Hardtack, what is it and why is it practically indestructible? The basic version is essentially a hard cracker made from water, flour, and salt. The salt content helps preserve it, and the baking process dries it out enough that you don’t have to worry about it going moldy.
In fact, if you keep it away from moisture, it will last for ages, even under extreme temperature changes.
Long before MREs and C-rations, hardtack has been a standard part of daily rations to armies across time and the globe. To Egyptian sailors is was known dhourra cake. To countless Roman Legions, it was called buccellum. Clearly, hardtack has stood the test of time.
If you’ve ever searched for hardtack recipes, you may have come across some that also use sugar, milk, and butter. While these extra ingredients no doubt will make them more interesting, they will also shorten the hardtack’s shelf life.
So, if you are looking to stock up on a food source that won’t go bad for a very long time, its best to stick to the basics.
3 Cups white flour
2 Teaspoons salt
1 Cup water
Chia Seeds (Optional)
Nail, Ice Pick, skewer or another pointed object
- Preheat oven to 375°.
- In a bowl mix flour and salt together.
- Stir in water.
- Mix well until a ball of dough forms that doesn’t stick to your hands.

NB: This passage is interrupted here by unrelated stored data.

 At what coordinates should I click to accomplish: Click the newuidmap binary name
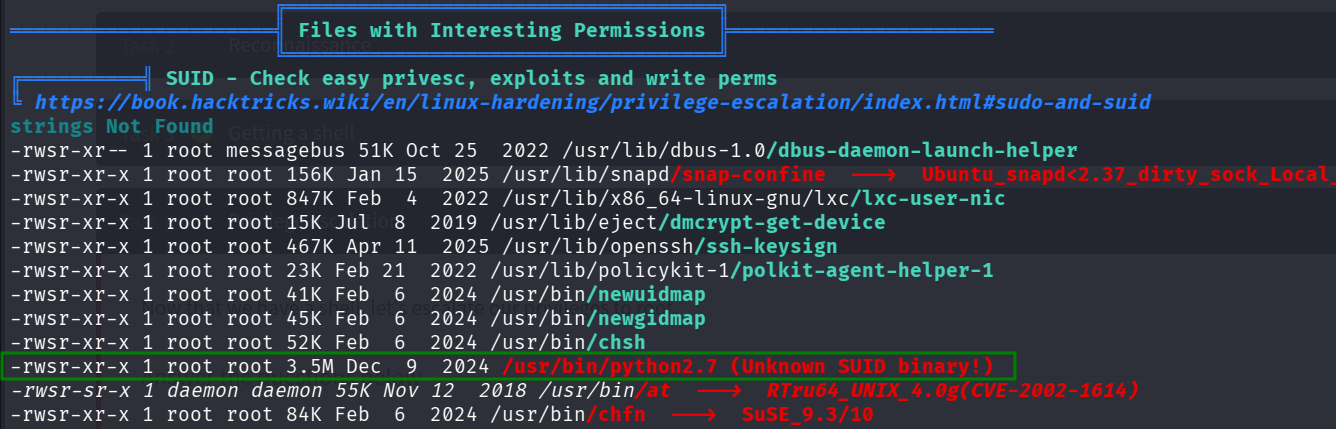(x=647, y=295)
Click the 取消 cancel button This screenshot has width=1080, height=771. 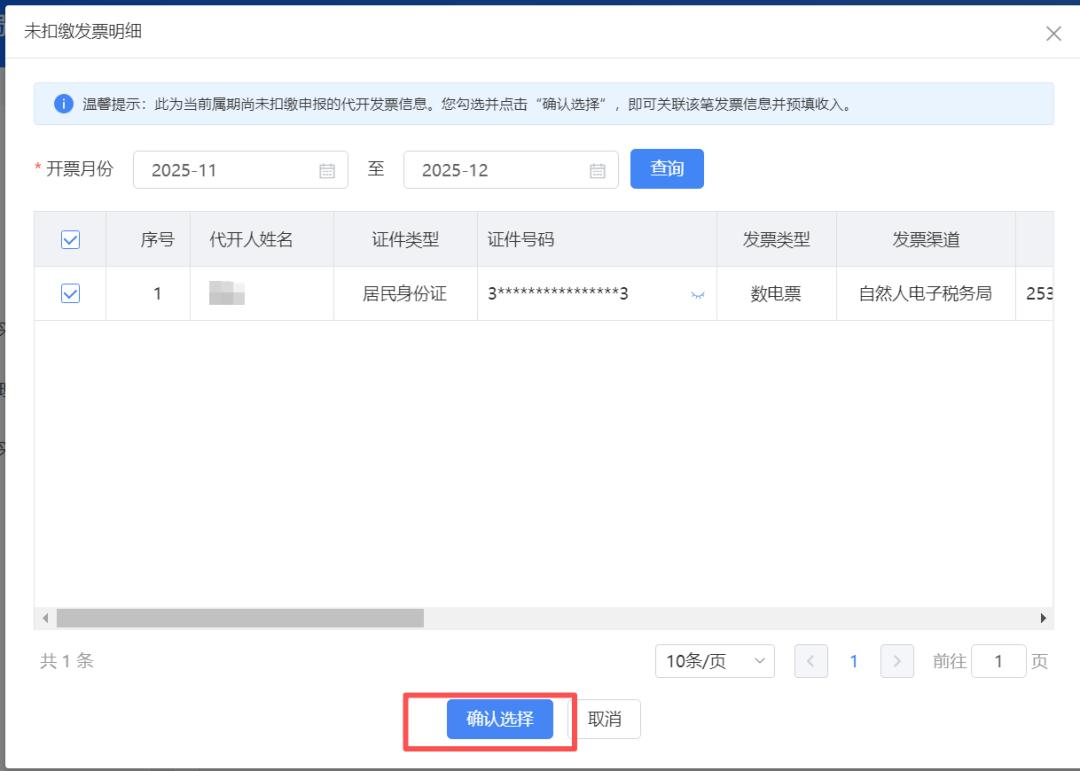click(x=604, y=719)
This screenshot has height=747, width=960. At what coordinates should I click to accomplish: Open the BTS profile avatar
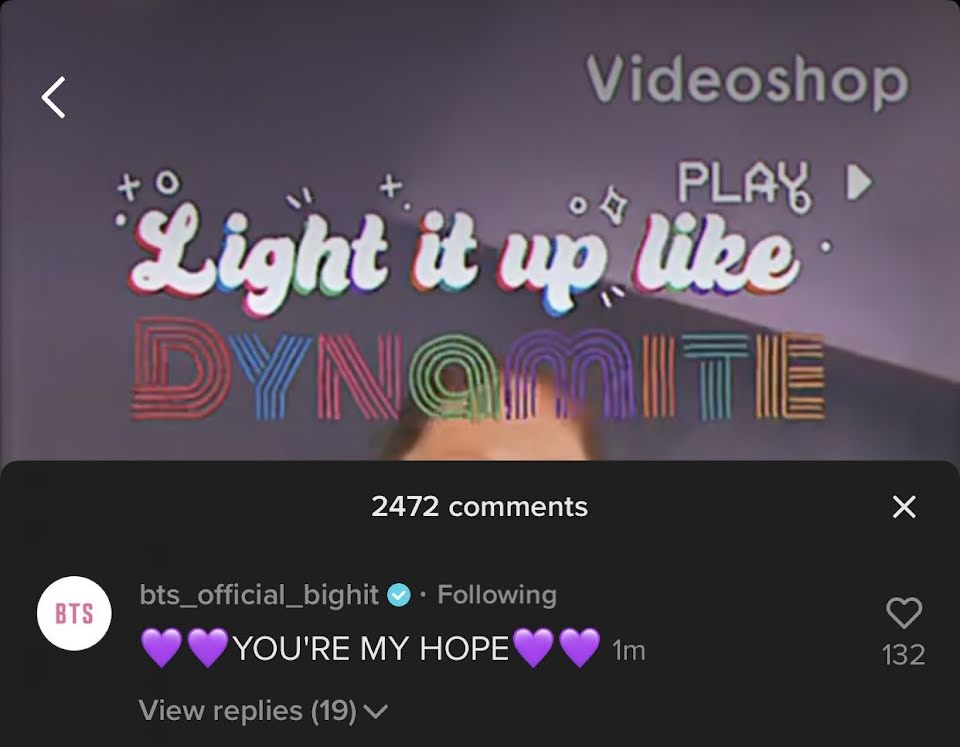(x=74, y=613)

- Add a little more flour if needed.
- Roll out the dough on a flat surface dusted with flour. Flatten the dough until its less than ½ inch thick. NOTE: If the dough is thicker than a ½ inch it won’t bake well.
- Cut the dough into squares.
- Using your sharp object, make a 4 x 4 grid of holes centered in each square, just like a cracker.
- Place each piece on the ungreased cookie sheet, spaced evenly apart.
OPTIONAL: Sprinkle chia seeds over the pieces right before putting the cookie sheet into the oven. Lightly pat them into place to stick. This will add extra nutrition to the hardtack without affecting the longevity.
- Bake for 30 minutes.
- Flip the pieces over.
- Bake for 30 more minutes
- Remove from oven and let cool completely before storing so no moisture can build from the contained steam coming off the pieces.
When cooked properly, the pieces should be slightly brown on each side.
Since climate can affect baking times and ovens also vary, you may have to experiment a little on the best cook time for your location and appliance. For best results the first time, check them periodically to avoid burning and take note of how long it takes for each side to brown.
Once the pieces are cool, they will be practically rock hard.
For best result when eating, pair them up with a bowl of soup to dip them in versus trying to munch on them dry. For breakfast, you can use milk or fruit juice to dip them in as a sort of cereal on the go. Other dining options include heating a piece up and topping with butter, preserves, syrup or peanut butter.
This recipe, when combined with optimal storage, will allow your hardtack to last for years. Ideal storage it relatively simple since it can withstand severe temperatures. The key is keeping hardtack aware from any moisture until your ready to consume it.
Its longevity makes it the ideal food to “set and forget” until you need it. Keep a bagful in your pantry, emergency food supplies, and stashed in your vehicles for a quick snack or to have in case of an emergency away from home.